The greatest disappointment in post-conflict Kosovo is the inability of more than 200,000 Serb and other IDP’s and refugees to return to their homes, as guaranteed by UNSCR 1244. The main reasons for unsuccessful returns are the following: continuation of extremist attacks, inability of the UN/KFOR mission to provide security throughout Kosovo and Metohija, inadequate international financial support for refugee programs, as well as the relatively limited opportunities for involvement of the Belgrade government in this process. To date Serb returns have been of a symbolic nature and presently returnees can live normally only in protected enclaves. Kosovo’s major cities are becoming more and more mono-ethnic and no one can guarantee Serbs who would like to return to their homes security, jobs and restitution of their privately owned property. The fate of more than 1.300 Serbs civilians abducted after the conflict is unknown.
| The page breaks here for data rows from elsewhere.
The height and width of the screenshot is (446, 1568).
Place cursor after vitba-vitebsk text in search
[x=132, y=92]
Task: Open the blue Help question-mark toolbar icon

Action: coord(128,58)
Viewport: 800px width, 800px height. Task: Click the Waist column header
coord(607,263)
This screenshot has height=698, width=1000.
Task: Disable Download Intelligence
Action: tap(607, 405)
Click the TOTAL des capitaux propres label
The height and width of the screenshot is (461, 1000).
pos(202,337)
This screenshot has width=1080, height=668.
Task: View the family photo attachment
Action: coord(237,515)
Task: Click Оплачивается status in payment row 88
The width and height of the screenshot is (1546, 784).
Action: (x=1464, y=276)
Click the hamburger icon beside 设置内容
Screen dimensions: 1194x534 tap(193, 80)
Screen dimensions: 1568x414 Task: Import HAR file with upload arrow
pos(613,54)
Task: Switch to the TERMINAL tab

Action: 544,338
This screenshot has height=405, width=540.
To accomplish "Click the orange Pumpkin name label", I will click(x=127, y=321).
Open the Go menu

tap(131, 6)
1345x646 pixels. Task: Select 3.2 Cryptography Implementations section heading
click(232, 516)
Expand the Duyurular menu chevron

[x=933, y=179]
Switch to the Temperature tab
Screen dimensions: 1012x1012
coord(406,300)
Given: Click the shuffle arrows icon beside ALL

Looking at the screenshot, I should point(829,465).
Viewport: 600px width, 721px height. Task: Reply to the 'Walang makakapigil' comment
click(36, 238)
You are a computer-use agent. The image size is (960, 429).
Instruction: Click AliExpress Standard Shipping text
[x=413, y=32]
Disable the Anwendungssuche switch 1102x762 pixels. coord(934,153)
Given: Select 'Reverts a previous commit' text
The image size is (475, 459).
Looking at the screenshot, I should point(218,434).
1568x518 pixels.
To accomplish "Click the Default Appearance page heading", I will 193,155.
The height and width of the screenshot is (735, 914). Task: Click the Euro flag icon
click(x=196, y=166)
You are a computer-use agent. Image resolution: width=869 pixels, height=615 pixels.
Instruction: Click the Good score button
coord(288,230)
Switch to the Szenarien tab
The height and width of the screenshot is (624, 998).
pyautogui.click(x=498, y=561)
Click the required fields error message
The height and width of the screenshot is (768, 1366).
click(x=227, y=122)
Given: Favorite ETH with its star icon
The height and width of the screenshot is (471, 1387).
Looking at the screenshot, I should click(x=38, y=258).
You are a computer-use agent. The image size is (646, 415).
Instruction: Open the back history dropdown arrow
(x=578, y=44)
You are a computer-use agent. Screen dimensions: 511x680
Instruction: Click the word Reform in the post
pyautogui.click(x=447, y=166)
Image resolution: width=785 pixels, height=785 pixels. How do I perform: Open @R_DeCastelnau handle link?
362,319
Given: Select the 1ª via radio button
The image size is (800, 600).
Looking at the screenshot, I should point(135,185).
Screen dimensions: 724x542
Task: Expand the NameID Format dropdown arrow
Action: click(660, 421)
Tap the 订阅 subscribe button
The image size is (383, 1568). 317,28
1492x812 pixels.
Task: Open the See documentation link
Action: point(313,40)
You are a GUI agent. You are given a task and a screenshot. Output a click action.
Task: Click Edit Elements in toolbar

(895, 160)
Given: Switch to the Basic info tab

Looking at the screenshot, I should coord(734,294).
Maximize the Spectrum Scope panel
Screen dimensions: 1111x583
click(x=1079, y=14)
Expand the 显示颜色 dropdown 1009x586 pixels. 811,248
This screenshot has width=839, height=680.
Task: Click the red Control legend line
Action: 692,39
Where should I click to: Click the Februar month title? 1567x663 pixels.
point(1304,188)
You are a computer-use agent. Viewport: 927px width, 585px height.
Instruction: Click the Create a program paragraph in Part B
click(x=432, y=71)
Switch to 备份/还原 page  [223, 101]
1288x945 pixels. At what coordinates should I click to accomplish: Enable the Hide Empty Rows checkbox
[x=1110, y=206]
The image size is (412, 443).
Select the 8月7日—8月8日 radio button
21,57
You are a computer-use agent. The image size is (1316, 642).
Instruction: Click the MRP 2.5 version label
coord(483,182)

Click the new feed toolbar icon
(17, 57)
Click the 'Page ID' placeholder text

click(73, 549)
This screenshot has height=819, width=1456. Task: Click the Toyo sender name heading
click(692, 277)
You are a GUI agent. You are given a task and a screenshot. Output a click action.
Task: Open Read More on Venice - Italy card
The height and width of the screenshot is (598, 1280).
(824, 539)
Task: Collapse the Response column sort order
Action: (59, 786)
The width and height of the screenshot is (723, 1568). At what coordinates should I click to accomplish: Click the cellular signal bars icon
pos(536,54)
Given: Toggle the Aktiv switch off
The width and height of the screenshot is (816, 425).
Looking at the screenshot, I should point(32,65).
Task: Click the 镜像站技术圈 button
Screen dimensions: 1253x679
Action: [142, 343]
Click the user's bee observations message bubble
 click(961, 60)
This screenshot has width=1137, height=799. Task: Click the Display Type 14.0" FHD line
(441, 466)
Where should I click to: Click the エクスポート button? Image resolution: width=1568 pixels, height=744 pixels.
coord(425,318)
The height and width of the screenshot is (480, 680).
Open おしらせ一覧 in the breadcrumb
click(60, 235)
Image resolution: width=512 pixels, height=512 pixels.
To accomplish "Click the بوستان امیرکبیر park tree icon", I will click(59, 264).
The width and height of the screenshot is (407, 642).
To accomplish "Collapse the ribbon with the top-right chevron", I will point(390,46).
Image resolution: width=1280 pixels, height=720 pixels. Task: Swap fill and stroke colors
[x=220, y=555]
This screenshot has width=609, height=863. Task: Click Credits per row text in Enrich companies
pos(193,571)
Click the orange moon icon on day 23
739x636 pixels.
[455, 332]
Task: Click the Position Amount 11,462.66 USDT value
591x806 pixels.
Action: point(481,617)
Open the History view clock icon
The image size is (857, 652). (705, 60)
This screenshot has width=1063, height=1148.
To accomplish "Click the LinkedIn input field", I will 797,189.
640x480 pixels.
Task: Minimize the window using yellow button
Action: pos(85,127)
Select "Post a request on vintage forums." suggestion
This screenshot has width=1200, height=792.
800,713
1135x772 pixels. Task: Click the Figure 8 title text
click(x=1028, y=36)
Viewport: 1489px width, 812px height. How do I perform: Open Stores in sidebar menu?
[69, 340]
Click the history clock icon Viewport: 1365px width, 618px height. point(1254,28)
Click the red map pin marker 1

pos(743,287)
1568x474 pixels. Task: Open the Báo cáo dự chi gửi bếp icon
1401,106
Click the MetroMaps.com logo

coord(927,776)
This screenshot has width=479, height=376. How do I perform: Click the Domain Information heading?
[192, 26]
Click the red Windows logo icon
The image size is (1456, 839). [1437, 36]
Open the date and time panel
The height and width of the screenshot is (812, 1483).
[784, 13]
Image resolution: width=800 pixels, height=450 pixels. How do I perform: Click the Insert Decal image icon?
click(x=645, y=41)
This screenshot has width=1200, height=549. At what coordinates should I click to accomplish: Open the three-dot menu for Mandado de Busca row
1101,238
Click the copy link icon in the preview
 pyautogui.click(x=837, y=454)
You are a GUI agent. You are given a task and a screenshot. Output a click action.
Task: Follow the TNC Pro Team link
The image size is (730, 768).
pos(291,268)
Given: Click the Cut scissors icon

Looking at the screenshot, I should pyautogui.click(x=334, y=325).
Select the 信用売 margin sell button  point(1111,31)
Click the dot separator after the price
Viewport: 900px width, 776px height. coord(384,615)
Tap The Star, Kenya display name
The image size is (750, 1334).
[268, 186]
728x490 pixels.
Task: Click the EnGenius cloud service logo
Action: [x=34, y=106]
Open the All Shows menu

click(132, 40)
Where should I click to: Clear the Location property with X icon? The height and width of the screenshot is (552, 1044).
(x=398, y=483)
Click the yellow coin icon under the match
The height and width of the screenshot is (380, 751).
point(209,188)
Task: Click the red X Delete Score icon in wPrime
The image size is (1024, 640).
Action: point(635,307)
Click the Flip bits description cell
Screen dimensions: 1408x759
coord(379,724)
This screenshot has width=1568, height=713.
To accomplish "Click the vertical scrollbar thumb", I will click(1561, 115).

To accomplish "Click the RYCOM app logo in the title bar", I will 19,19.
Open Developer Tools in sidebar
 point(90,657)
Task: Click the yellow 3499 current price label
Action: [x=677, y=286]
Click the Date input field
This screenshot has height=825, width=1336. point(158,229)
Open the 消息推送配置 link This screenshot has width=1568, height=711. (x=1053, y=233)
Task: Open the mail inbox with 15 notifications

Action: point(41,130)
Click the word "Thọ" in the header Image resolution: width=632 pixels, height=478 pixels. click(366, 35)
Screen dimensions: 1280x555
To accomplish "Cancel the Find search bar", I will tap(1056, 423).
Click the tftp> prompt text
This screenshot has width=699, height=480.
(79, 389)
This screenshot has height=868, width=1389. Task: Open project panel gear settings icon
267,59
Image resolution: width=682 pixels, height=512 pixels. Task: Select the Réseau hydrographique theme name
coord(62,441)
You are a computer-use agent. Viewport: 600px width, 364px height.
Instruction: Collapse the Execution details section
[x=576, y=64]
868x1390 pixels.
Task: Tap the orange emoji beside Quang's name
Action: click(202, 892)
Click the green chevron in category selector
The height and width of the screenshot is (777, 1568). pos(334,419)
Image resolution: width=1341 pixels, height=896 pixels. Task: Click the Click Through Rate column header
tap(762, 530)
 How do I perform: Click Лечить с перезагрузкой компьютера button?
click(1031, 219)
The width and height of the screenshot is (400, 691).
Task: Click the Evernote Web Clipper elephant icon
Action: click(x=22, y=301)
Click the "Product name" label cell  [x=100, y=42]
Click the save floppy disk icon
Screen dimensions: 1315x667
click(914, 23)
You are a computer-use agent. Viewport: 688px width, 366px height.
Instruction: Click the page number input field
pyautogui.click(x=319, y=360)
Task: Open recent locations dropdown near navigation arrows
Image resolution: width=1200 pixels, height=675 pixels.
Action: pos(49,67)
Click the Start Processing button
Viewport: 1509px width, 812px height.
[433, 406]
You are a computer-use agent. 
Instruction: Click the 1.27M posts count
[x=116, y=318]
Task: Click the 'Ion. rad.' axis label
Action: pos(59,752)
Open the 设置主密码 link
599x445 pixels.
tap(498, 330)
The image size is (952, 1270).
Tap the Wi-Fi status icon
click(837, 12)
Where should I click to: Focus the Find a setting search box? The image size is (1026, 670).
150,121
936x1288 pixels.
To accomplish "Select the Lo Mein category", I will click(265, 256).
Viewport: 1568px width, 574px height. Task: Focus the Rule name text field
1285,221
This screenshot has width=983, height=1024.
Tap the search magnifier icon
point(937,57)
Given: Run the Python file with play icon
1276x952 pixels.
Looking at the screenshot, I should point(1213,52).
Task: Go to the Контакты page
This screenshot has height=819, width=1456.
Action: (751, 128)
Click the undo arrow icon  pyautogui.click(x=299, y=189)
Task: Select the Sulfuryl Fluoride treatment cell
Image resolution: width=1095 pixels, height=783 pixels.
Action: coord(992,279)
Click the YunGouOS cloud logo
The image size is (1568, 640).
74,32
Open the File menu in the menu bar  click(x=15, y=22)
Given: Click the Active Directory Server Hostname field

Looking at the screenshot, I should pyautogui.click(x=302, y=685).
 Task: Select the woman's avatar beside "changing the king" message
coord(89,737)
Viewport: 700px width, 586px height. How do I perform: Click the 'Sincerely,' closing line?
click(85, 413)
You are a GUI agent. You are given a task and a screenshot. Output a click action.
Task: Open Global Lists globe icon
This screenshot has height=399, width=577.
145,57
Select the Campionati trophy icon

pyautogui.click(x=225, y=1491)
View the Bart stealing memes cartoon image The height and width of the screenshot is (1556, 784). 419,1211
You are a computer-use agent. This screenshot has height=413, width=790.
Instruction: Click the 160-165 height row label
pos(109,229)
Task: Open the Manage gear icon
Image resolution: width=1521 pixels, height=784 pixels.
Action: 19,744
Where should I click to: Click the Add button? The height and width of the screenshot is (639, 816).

In the same period nearly 1000 Serbs were killed by Albanian extremists and only some of their bodies have been recovered so far. An especially discouraging development for returnees is the continuing systematic destruction and desecration of Serbian Orthodox churches and cemeteries. Since the arrival of the UN Mission to Kosovo, 112 Orthodox churches and dozens of cemeteries have been destroyed or desecrated, and not one perpetrator of these crimes has been brought to justice. The remaining Serb monasteries survive thanks only to constant KFOR military protection. By attacking Serb holy sites, Kosovo Albanians seek to change the cultural, ethnic and religious identity of the Province and thus discourage returns. Their political leaders officially condemn these attacks but in reality they do nothing to change the situation on the ground. Some of them even directly or indirectly encourage extremist behavior in order to win public support.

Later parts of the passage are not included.